Günümüzün sorunları ise, iktisadi ve siyasi merkezlerin ve taşranın, parasalmali alanın ve gerçek sektörün iletişimi, çağdaş ekonomide devletin, tekelin ve rekabetin rolü vesairedir. Şu anda değişik ülkelerde, "herkes tarafından kabul edilen gerçek" halini alan ve hakim olan teorik modellerin ve önerilerin temelinde yatan birçok ekollerin "aksiyomların" yeniden gözden geçirilmesini gerektiren daha fazla yeni yaklaşım ve çalışmalar ortaya çıkmaya başlamıştır.
Ancak iktisat politikasında alternatif teorinin ve alternatif mefhumun oluşması için bu yeni girişimlerin bir araya getirilme ihtiyacı şiddetle hissedilmektedir. Prof. Dr. Haydar Baş'ın kitabı bu sorunun çözülmesi için ciddi bir katkıdır ve çalışmanın büyük değeri bundan kaynaklanmaktadır.
Birçok İslam takipçisinin O'nu kendi öğretmeni olarak gören, derin inanca sahip şahsın iktisat gibi, dünyevi bilim dalında parlayıvermesi tesadüf değildir. İşin aslı şu ki, çağdaş iktisat teorisi ve oluşmuş dünya ekonomisi sistemi bireyin ve toplumun hedefi olarak sadece maddi ve parasal teşvik ve amaçları ele almaktadırlar. Bu kategoriler sisteminde ise insanlığın önünde duran sorunların, özellikle de ekonomi alanında olan sorunların çözümü hiçbir şekilde yoktur.

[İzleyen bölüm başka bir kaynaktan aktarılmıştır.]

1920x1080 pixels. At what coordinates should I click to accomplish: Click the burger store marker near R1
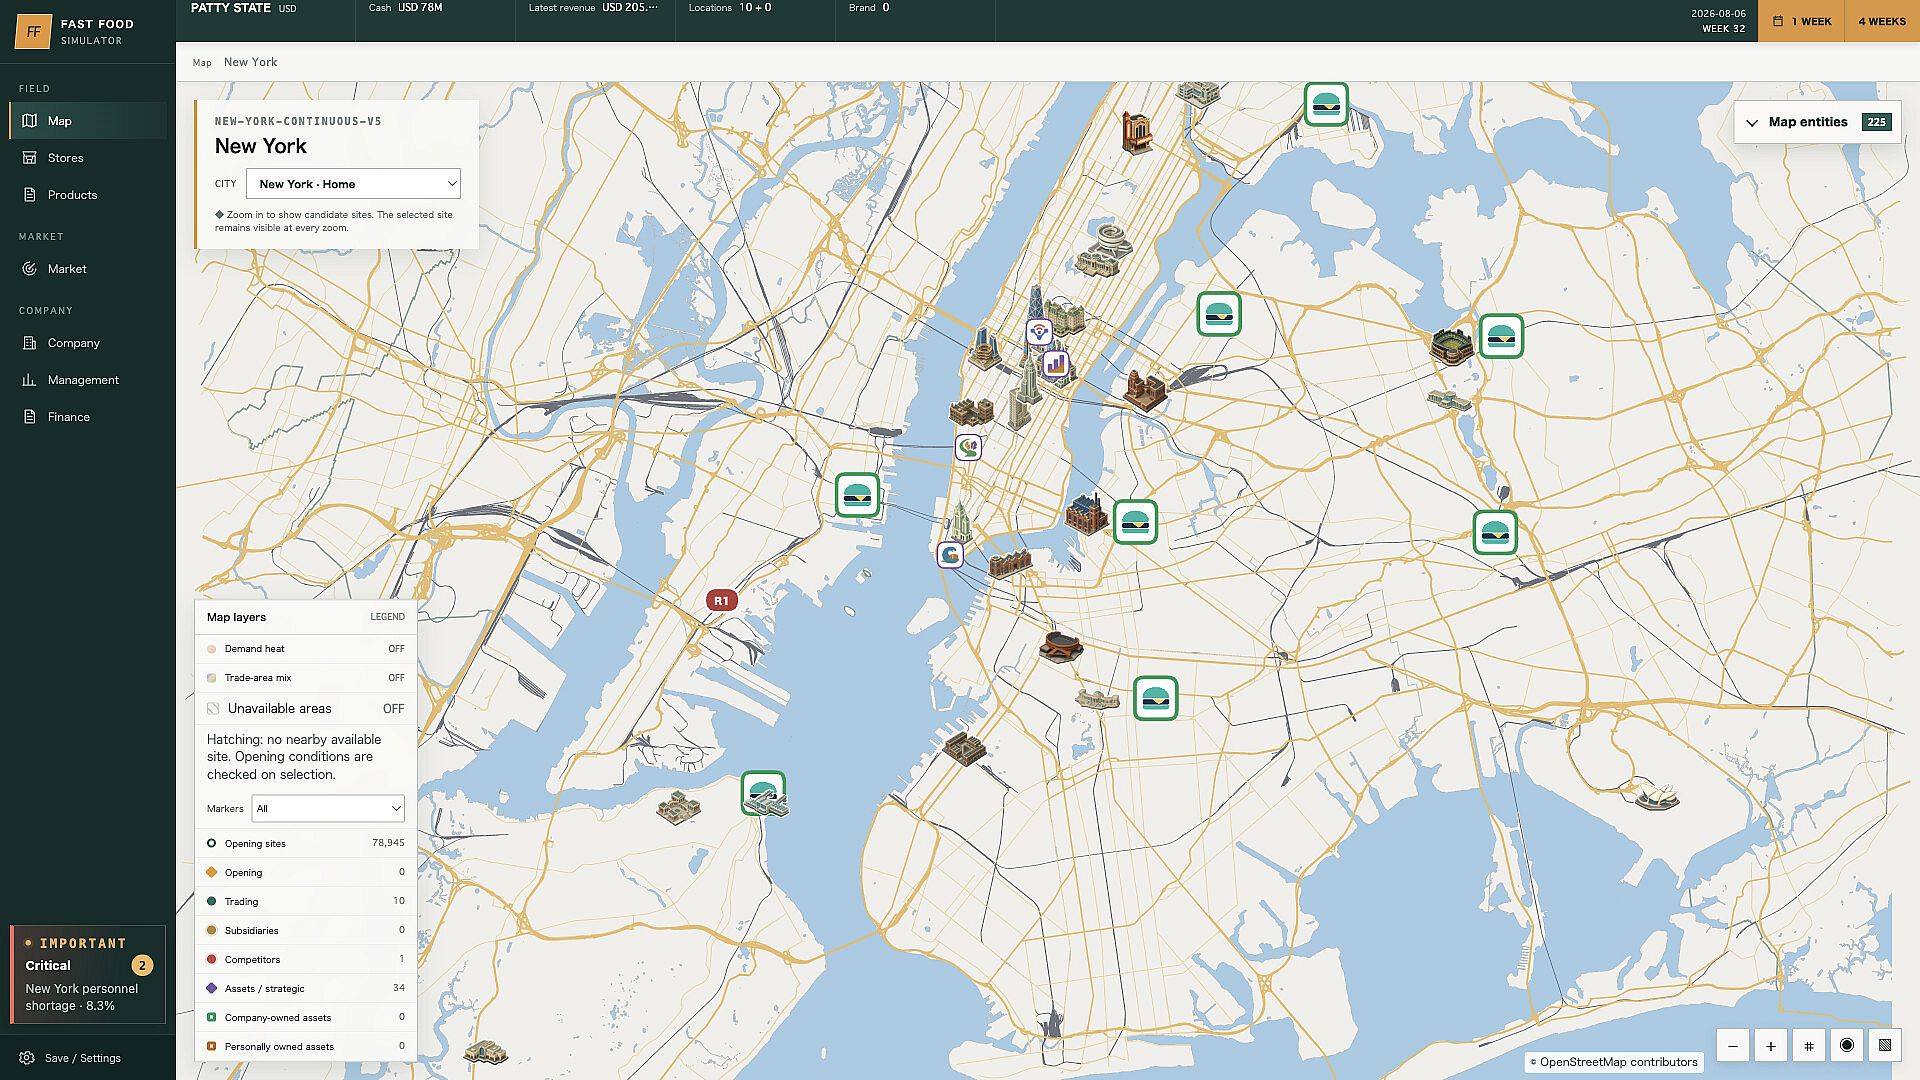pyautogui.click(x=857, y=495)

İnsanlığın ilkel fizyolojik ihtiyaçların gidermesini gittikçe kolaylaştıran teknik ve üretim organizasyonu gelişimi iktisadi süreçlerin ekonomi dışı unsurlara; siyasi, sosyal ve ilk önce geniş manasıyla manevi şartlara radikal olarak bağlı olduğu gerçeği ortaya çıkarmaktadır. Prof. Dr. Haydar Baş "Toplumun pozitif ya da negatif durumu bu toplumu oluşturan insanların iç tabiatının doğrudan yansımasıdır" diye yazmaktadır.
Toplumun yapısı ve iktisadi ilişkiler ne kadar rasyonel gözükürse gözüksün, onların halkın refah seviyesini yükseltmesi ve etkisi, toplumun manevi beraberliğini esas almaları ve toplum fertlerinin çoğunun ve elit temsilcilerin bu ilişki ve yapının adil olduğuna inanmaları ve topluma değer vermeleri ile mümkün olmaktadır. Tarih boyunca insanlık bu kanaate varmıştır. Toplumun manevi beraberliğin temelinde dini inanç veya vatanperverlik veya mutlu topluluk kurma düşüncesi yatmaktadır.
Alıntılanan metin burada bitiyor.